People Have Sex for Pleasure. Why Aren’t We Talking About That?

By Rosemary Kamwendo, Head of Marketing, PSI South Africa

Typically, sex talks available to young people speak to their fears – of unwanted pregnancy and sexually-transmitted infections – rather than acknowledging one of the main reasons people have sex: pleasure. This is a missed opportunity.

A recent World Health Organization systematic review found substantial benefits of integrating sexual pleasure into more traditional, disease prevention-focused sexual and reproductive health programs.1 And yet, despite this promising evidence, few global health programs currently incorporate sexual pleasure approaches.

At VIYA, we take action by putting consumers and their interests first. In this case, women want to have good relationships with their partners, they want the ability to take advantage of life opportunities, and they want to have good, pleasurable sex.

• _Data excerpts_
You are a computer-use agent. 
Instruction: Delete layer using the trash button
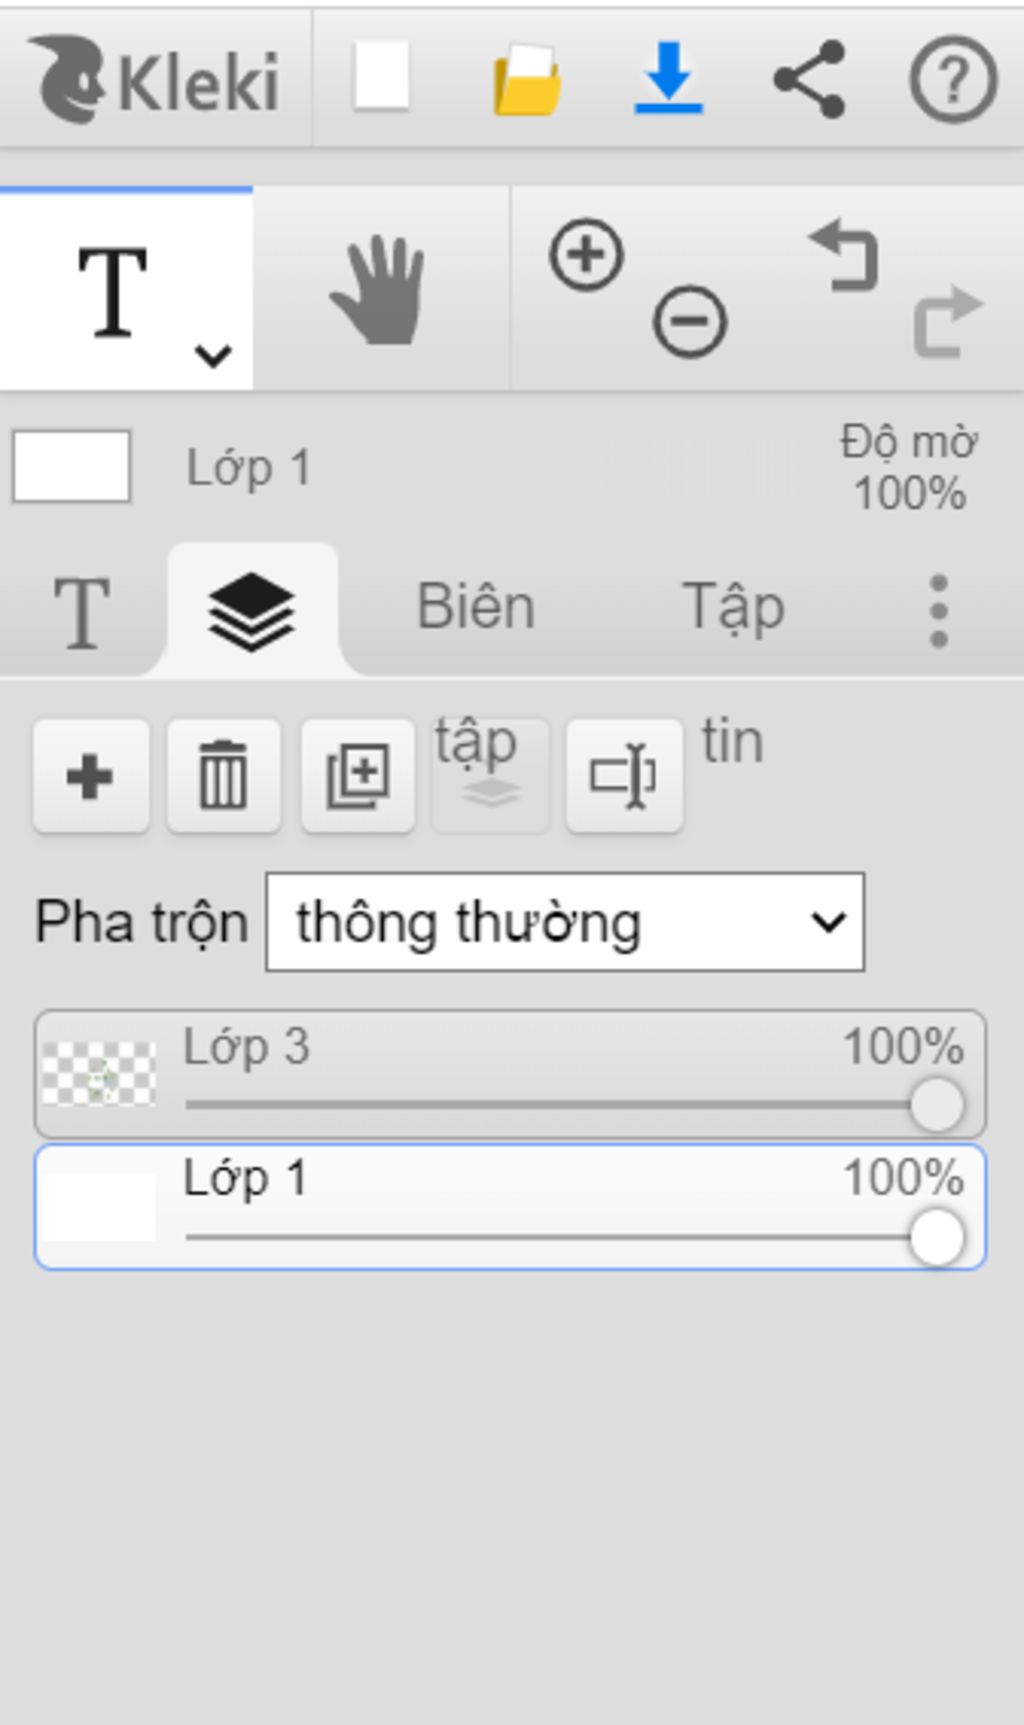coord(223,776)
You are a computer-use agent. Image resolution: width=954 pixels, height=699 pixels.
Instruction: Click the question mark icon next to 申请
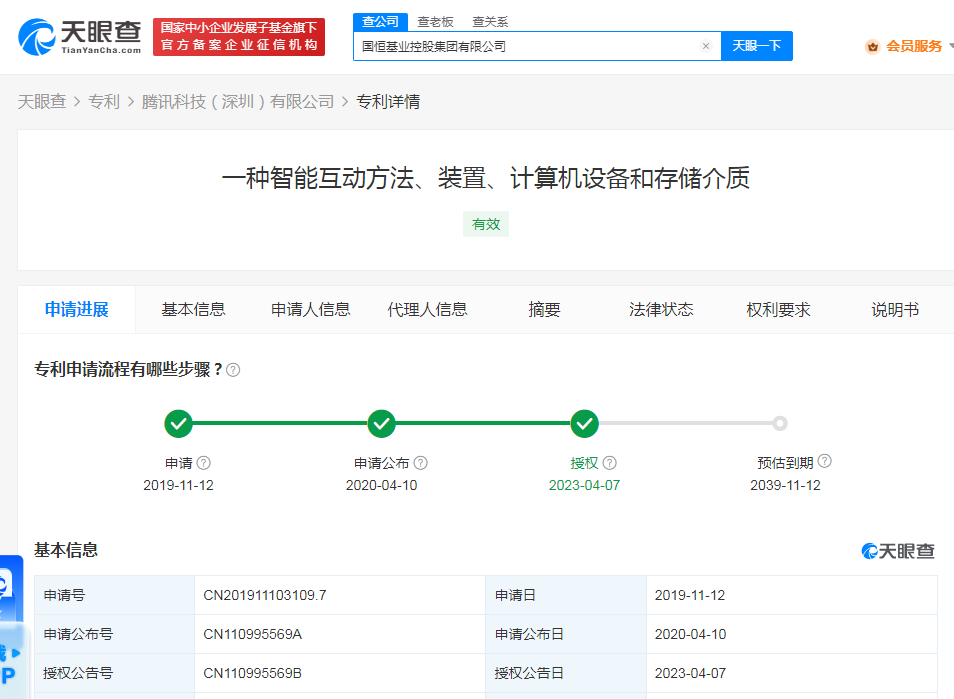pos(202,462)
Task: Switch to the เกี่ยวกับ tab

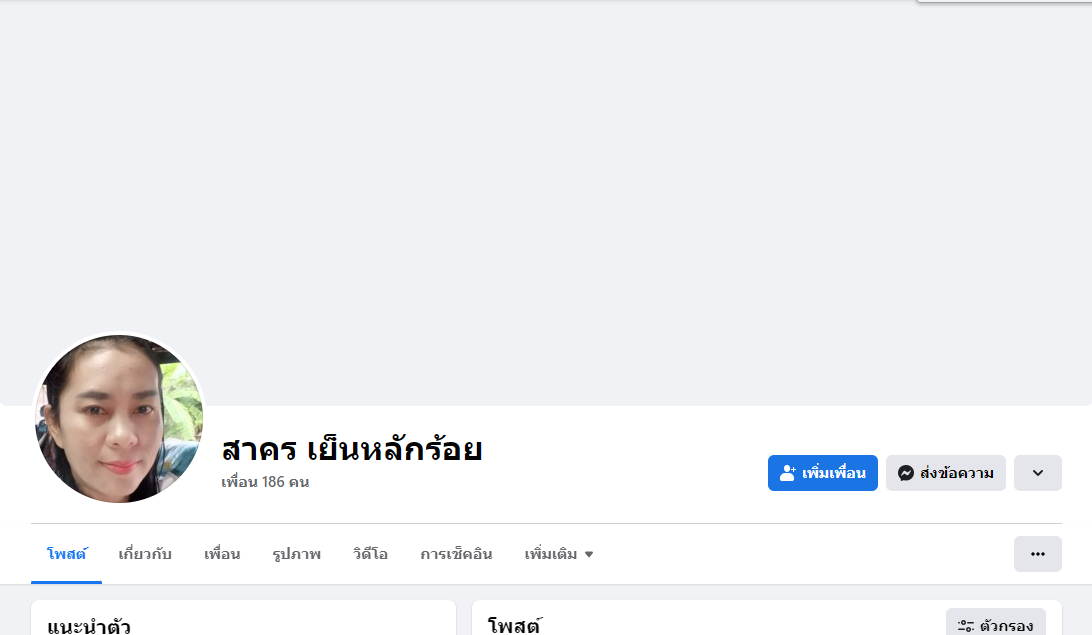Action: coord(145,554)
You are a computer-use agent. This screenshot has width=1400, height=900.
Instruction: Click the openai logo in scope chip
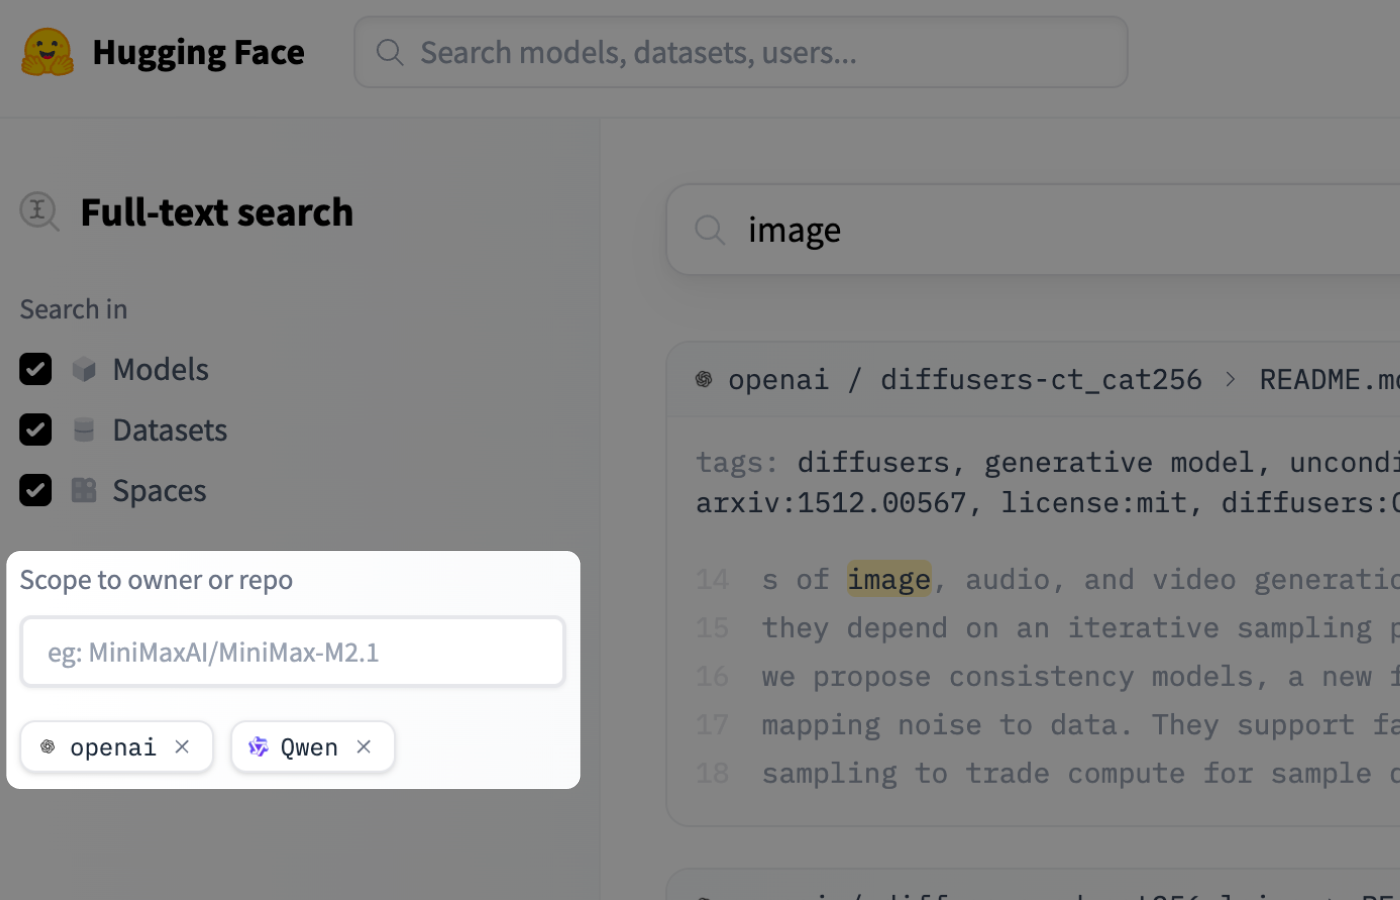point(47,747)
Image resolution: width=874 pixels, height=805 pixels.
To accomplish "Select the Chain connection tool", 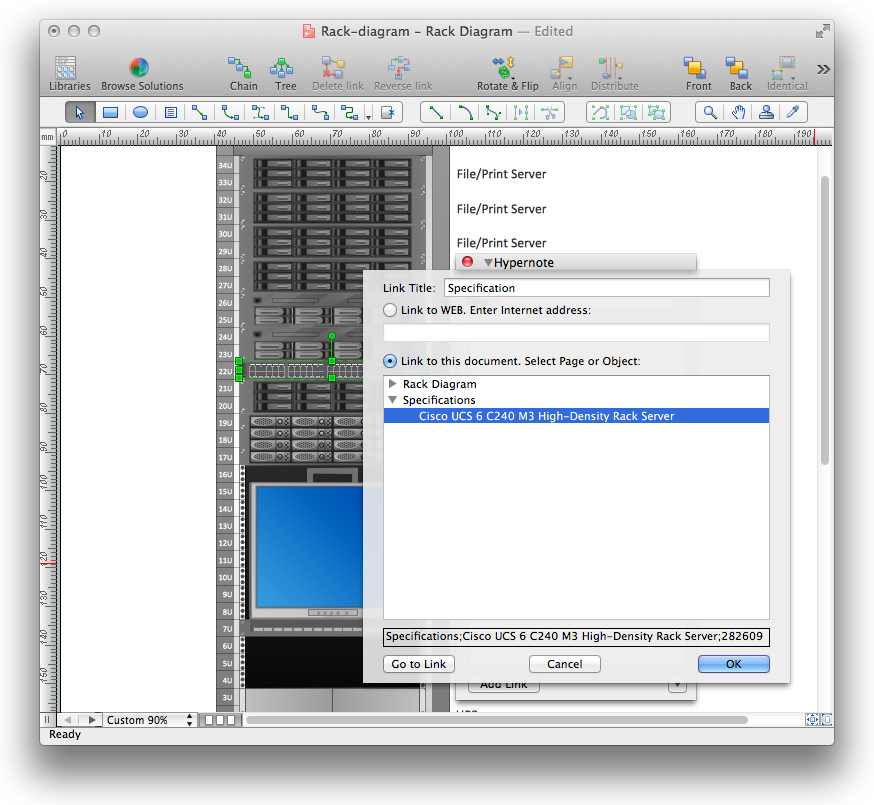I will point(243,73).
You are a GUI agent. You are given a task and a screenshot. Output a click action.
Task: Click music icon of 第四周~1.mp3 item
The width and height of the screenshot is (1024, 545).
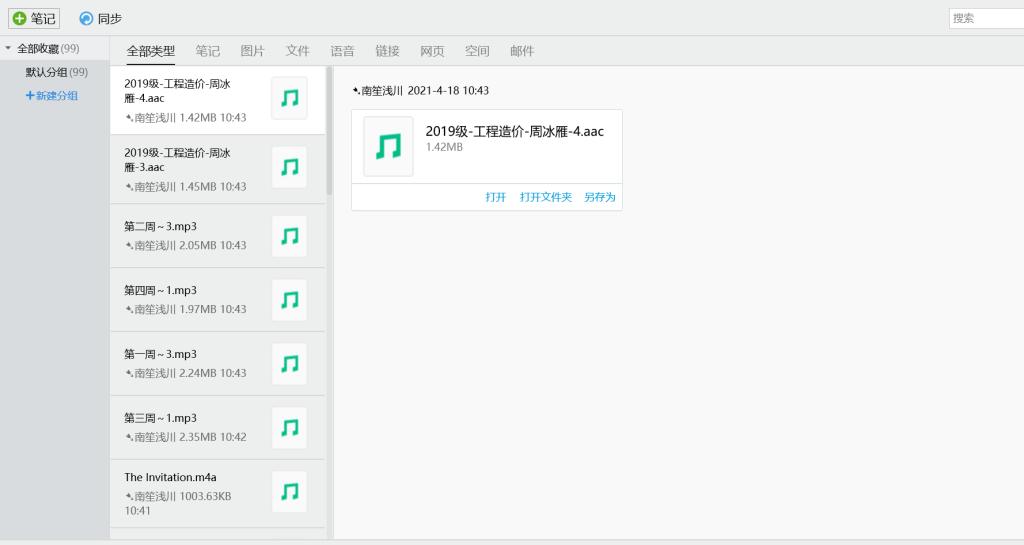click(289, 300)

• _Work to complete_
Continue the article on talking about sexual pleasure with young people, starting after its last sentence. The rows have no connection to the article on sexual pleasure.

• _Reply to the exercise_
Through a partnership between VIYA, PSI’s Fem Tech social business, and Meta, we launched a Facebook and Instagram-based digital media campaign in South Africa to engage users with VIYA’s sexual health and wellness resources that serve women throughout their lifecycle.

Here is what we learned:

  • Beyond contraception: Our audience wanted to go beyond contraception conversations. As such, we broadened the ad campaign content to include topics like vagina dryness and discharge, all based on what consumers were asking for.
  • Young audiences: There was a higher engagement rate among the younger audience (18-24 years) even though they only accounted for 30 percent of the total audience. This could imply that younger women are more willing to openly discuss sexual health matters, as seen from their engagement in the VIYA Direct Messaging option, while the older audiences are less inclined to share such information.
  • Creative strategy: Videos and GIFs provided higher engagement levels (5 percent) than statics (3 percent) indicating audience preference to engage with motion versus still creatives. We also noted that creatives that pushed the boundary and had some humor drove more engagement.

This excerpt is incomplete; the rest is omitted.